ゲーム内拠点の建設も楽しい! ゲームプレイ時間の半分以上は拠点でパルたちと遊んでいます。
パルの挙動が不安定なので(バグなのか意図的なのか謎ですが)あちこちで挟まったり動けなくなってしまい、放っておくと飢えてしまいます。
拠点のレイアウトの工夫で避けられるようですが、そうするとものすごく殺風景な拠点になってしまう…

パルたちの幸せと、見た目のいい拠点の両立を考えると、わりとこまめなお世話が必要です。でもいいの。楽しいから。
(パルワールドが動物を虐待・搾取しているって?それはプレイヤー次第ですよ。うちはホワイトでアットホームな職場です。)


パクりパクられと、ポリコレ問題の類似点

ソーシャルメディアとマーケティングにアンテナを張っていないといけない仕事柄、パルワールドが大炎上する様子は、個人的にはとても興味深いなと感じていました。
日本語圏と英語圏、珍しくどちらも同じノリで炎上してましたから。
炎上するネタや炎上の仕方はわりと地域差や文化差がでるので、どちらの言語でも同時にみんな同じような怒り方をしてるのは珍しいなと思ったんです。

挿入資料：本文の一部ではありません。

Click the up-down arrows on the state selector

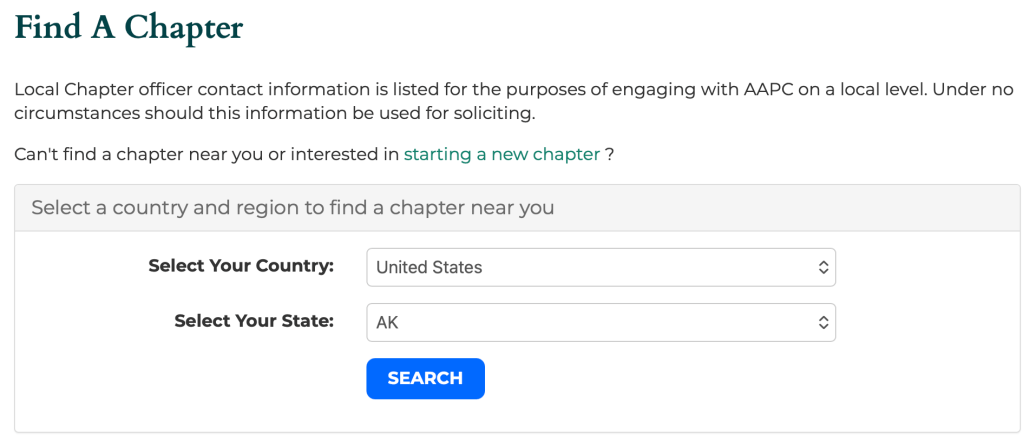click(823, 323)

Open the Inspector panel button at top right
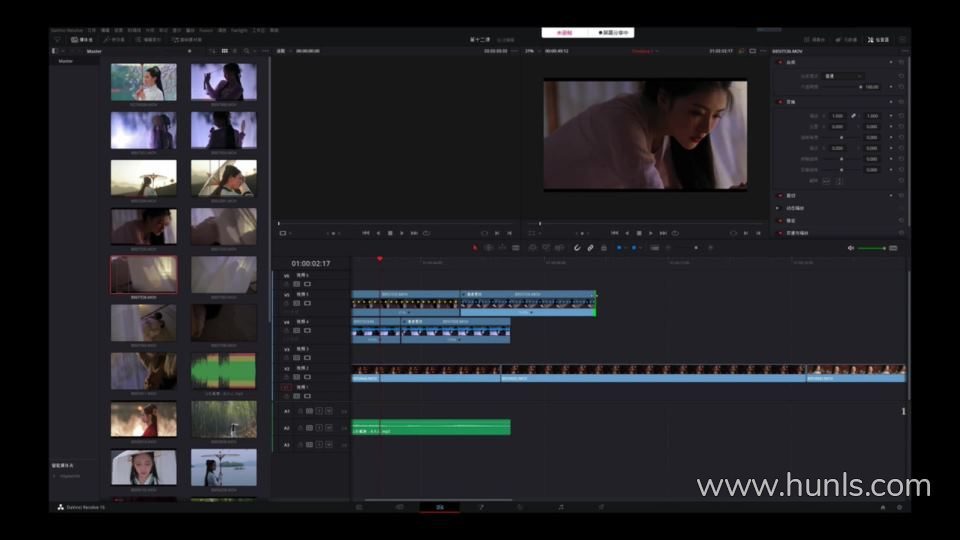point(878,39)
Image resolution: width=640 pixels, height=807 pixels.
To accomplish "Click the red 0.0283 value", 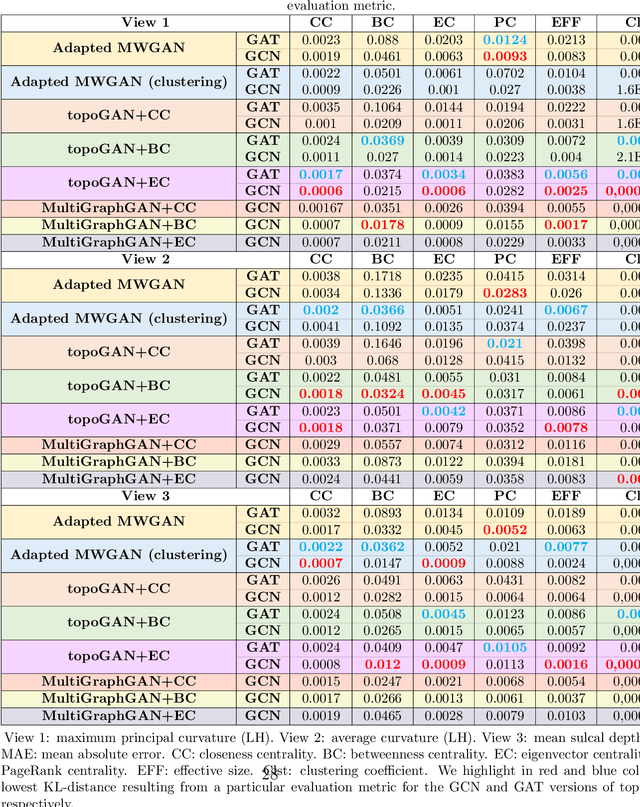I will click(505, 293).
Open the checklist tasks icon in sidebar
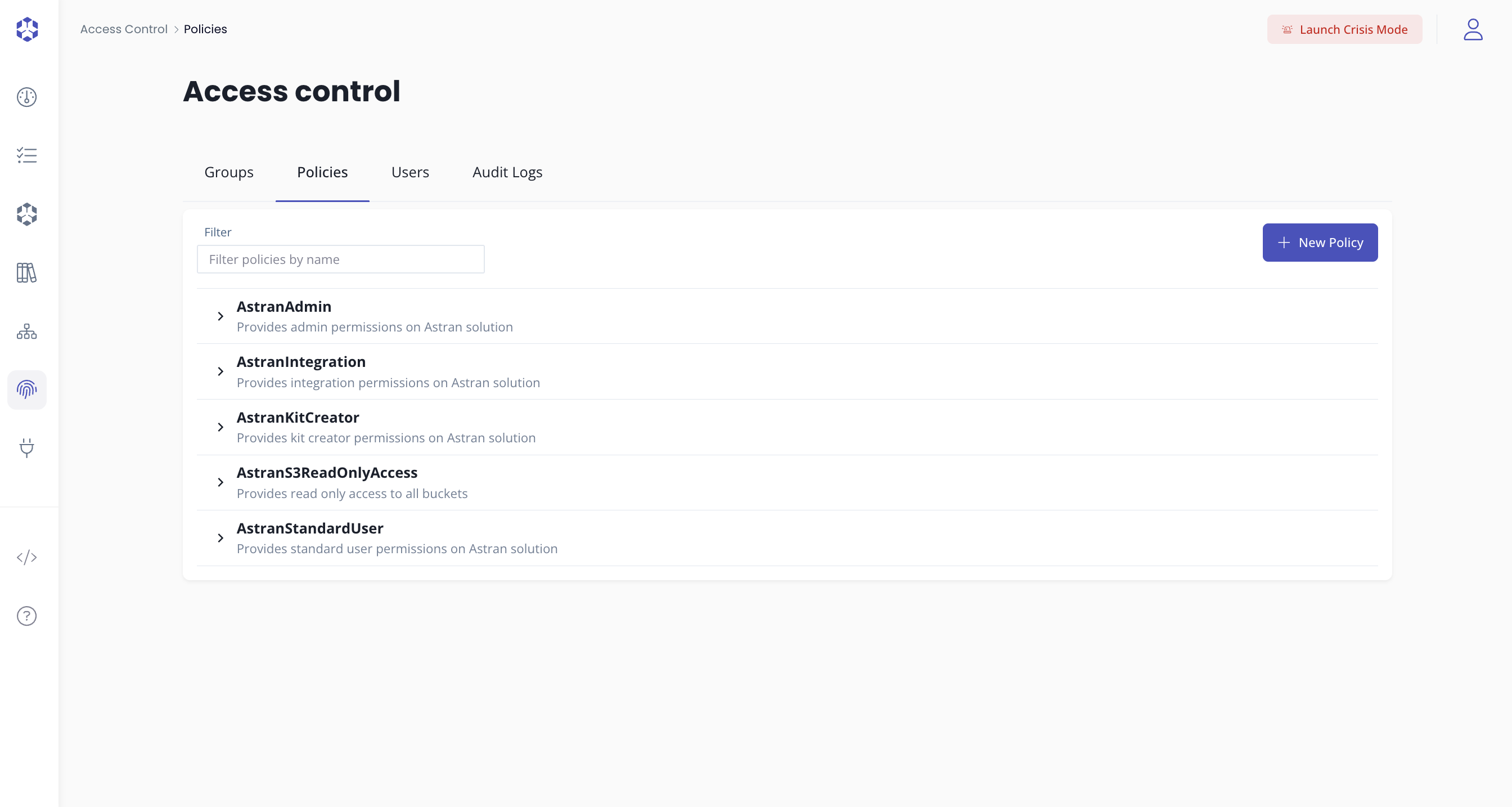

ゲーム業界英語圏の炎上ネタで思い出すのは、ハリーポッターのホグワーツ・レガシー。
原作者がセクシャルマイノリティに対して差別的な発言をしたという理由で、多様性に注意が払われて作られているスピンオフゲームの方がなぜか延焼。(開発チームが可哀そうすぎる…)

くらべてみると、いくつかの類似点があります。

①ゲームの本質やゲームの出来の良し悪しともあまり関係のない「感情」や「正義感」が炎上の根っこという点。
②抗議している内容が、本人が傷ついたとか、損をしたからではなく「傷つくだろう誰か」「損をするだろう誰か」の声を代理している点。
③「これは許されるけど、今回のコレはダメ」という言語化できないラインがある点。
④抗議している多くのひとが「そもそもゲームで遊ばない人」だったという点。

ゾンビゲーのゾンビのデザインやコンセプトがゲームAとゲームBでそっくりだからって誰も怒らないです。
ええと、ゲームではないけれど、ウォーキングデッドがすべてのパクられ元かな。いや、もっと遡れる…?
え? あのゲームには太っちょで自爆する刑事ゾンビがでてくるって? 面白いから他のゲームにもじゃんじゃんぶちこんでよ!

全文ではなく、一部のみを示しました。